Pertanyaan:
Dinyatakan di dalam Kitab Nizhâm al-‘Uqûbât, bahwa pembunuhan itu ada empat jenis. Jenis keempat adalah pembunuhan yang diserupakan dengan pembunuhan karena keliru (mâ ujriya majrâ al-khatha’), yakni pembunuhan tanpa keinginan si pelaku. Pertanyaannya: Jika pembunuhan itu bukan karena keinginan pelaku, lalu mengapa harus ada diyat (denda)? Padahal ada hadis yang menyatakan bahwa telah diangkat pena (sanksi hukum, red.) dari umatku karena keliru (khathâ’).
Jawab:
Pertama: Apa yang ditanyakan di dalam Nizhâm al-‘Uqûbât adalah bahwa, “Pembunuhan itu ada empat bentuk: yang disengaja (al-‘amad); yang mirip disengaja (syibhu al-‘amad); karena keliru (al-khathâ’); yang diserupakan dengan pembunuhan karena keliru (mâ ujriya majrâ al-khatha’).”
Pembunuhan disengaja jelas dari firman Allah SWT:
وَمَنْ يَقْتُلْ مُؤْمِناً مَتَعَمِداً
Siapa saja yang membunuh seorang Mukmin dengan sengaja (QS an-Nisa’ [4]: 93).
Yang mirip dengan pembunuhan yang disengaja (syibhu al-‘amadi) juga jelas dari apa yang diriwayatkan oleh Abdullah bin Amru bin al-‘Ash bahwa Rasulullah saw. pernah bersabda:
أَلاَ إِنَّ دِيَةَ الْخَطَإِ شِبْهِ الْعَمْدِ مَا كَانَ بِالسَّوْطِ وَالْعَصَا مِائَةٌ مِنَ الإِبِلِ مِنْهَا أَرْبَعُونَ فِى بُطُونِهَا أَوْلاَدُهَا
Ketahuilah, diyat pembunuhan yang keliru yang mirip dengan pembunuhan disengaja, yang dilakukan dengan cemeti atau tongkat, adalah 100 ekor unta, yang 40 di antaranya sedang bunting (HR Abu Dawud dan al-Baihaqi).

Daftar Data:
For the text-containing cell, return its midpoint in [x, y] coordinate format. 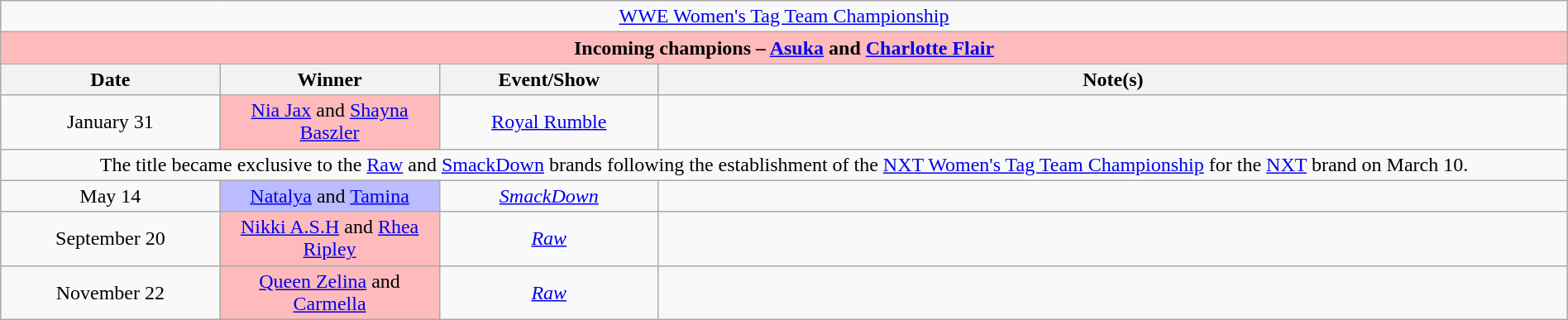
Royal Rumble [549, 122]
Nia Jax and Shayna Baszler [329, 122]
Date [111, 79]
September 20 [111, 238]
Nikki A.S.H and Rhea Ripley [329, 238]
Winner [329, 79]
SmackDown [549, 196]
Event/Show [549, 79]
Incoming champions – Asuka and Charlotte Flair [784, 48]
WWE Women's Tag Team Championship [784, 17]
January 31 [111, 122]
Note(s) [1113, 79]
May 14 [111, 196]
Queen Zelina and Carmella [329, 293]
November 22 [111, 293]
Natalya and Tamina [329, 196]
Pinpoint the cell where the given text exists, returning its (X, Y) midpoint coordinate. 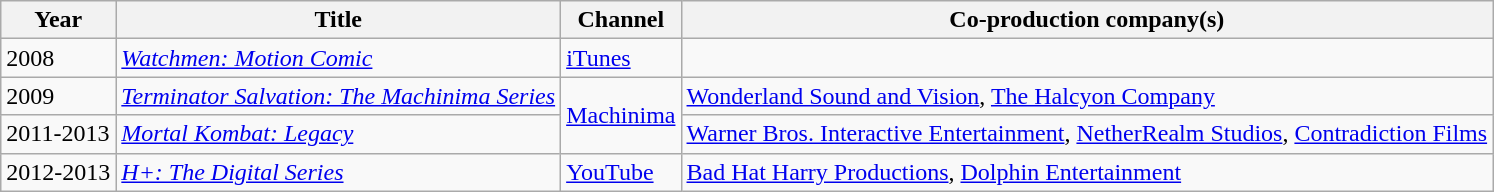
Title (338, 20)
YouTube (621, 172)
2011-2013 (58, 134)
Year (58, 20)
Machinima (621, 115)
iTunes (621, 58)
2008 (58, 58)
Mortal Kombat: Legacy (338, 134)
Terminator Salvation: The Machinima Series (338, 96)
Co-production company(s) (1087, 20)
Warner Bros. Interactive Entertainment, NetherRealm Studios, Contradiction Films (1087, 134)
Bad Hat Harry Productions, Dolphin Entertainment (1087, 172)
Wonderland Sound and Vision, The Halcyon Company (1087, 96)
2012-2013 (58, 172)
Watchmen: Motion Comic (338, 58)
2009 (58, 96)
H+: The Digital Series (338, 172)
Channel (621, 20)
Output the [x, y] coordinate of the center of the cell containing the given text.  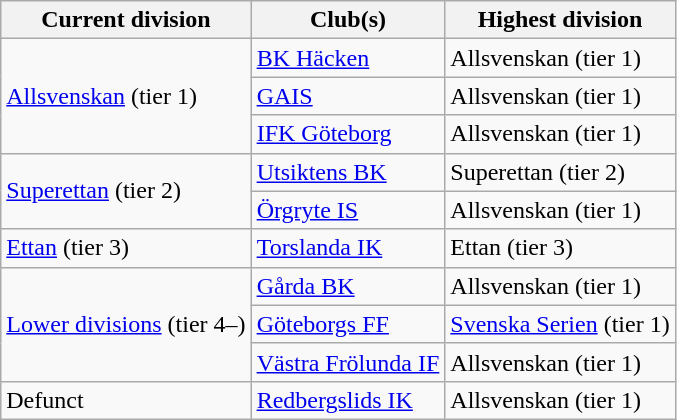
Örgryte IS [348, 210]
Gårda BK [348, 286]
Club(s) [348, 20]
Current division [126, 20]
IFK Göteborg [348, 134]
Göteborgs FF [348, 324]
Defunct [126, 400]
Utsiktens BK [348, 172]
Västra Frölunda IF [348, 362]
Highest division [560, 20]
Torslanda IK [348, 248]
Redbergslids IK [348, 400]
Svenska Serien (tier 1) [560, 324]
BK Häcken [348, 58]
Lower divisions (tier 4–) [126, 324]
GAIS [348, 96]
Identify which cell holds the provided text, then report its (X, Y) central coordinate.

**Ketentuan Soal:** Tuliskan kembali tanpa perubahan bagian teks tentang jenis-jenis pembunuhan, mulai dari "Pembunuhan disengaja jelas" dan berakhir pada "an-Nisa’ [4]: 93).".

**Jawaban Soal:**
Pembunuhan disengaja jelas dari firman Allah SWT:
وَمَنْ يَقْتُلْ مُؤْمِناً مَتَعَمِداً
Siapa saja yang membunuh seorang Mukmin dengan sengaja (QS an-Nisa’ [4]: 93).